Amidst all this, women claim more independance these days, yet insist the man make the first move (there are some rare exceptions to this). Yet a woman going to her bishop claiming that a male member is stalking her because he approached her a few times is taken seriously and a man can be branded very badly. Also women will then "warn" other women to avoid him. Because men aren't so inclined to speak out about their problems and women are, we hear an exceptionally large amount about abuse of women and the dangers of being one. I don't wish to detract from any of these issues in making this post. However, if women want men to understand them then they should be plain in their communications. If a women is interested in a guy she would have far better chance by merely demonstrating the fact. Some guys just aren't going to be interested. I realise that marriages occur in spite of this concept being used, but what is the failure rate of this process in comparison to marriage occurring in spite of it?

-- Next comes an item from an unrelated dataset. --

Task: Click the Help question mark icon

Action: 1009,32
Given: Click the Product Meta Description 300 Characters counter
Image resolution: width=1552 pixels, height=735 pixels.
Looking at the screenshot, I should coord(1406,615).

Then there is the "I've got a boyfriend" routine. This is supposed to make the guy more interested. My response to this has always been to leave females with boyfriends alone, as I wouldn't want someone coming along and taking mine. Also it suggests that a female has made up her mind and chosen. Respecting her right to make this choice, I accept her as out of bounds from then on.

But all this deception isn't a good start to a relationship either.

1 comment:

Anonymous said...

Yes; it's a whole stack of games; isn't it, Doug ... and while we like games, they are not of that sort - maybe board games!
But seriously, I never did like the fake it approach; even with respect to the pretended pleasure of intimacy that some psychologists encourage either. In fact, when I was young and first married, i bought a book off the shelf [or it was bought for me], written by an LDS doctor/psychologist that went so far as to recommend faked orgasm by women who weren't reaching one, so as to 'help' the new husband feel as if he was satisfying her!!
I can't remember all the psychology around it all now, but there were other things - falsities that were recommended, in the relationship between the newly-wedded couple.

Oersonally, I'm one who has always believed that even 'white lies' get found out sooner or later, and you know what they all say, including our good friend, the prophet himself, about the little things being the big things.
Where deception is involved, sooner or later, "Be sure your sins will find you out".

It just doesn't work to build anything on the platform of some deception.
It is a weak and shaky base to start with.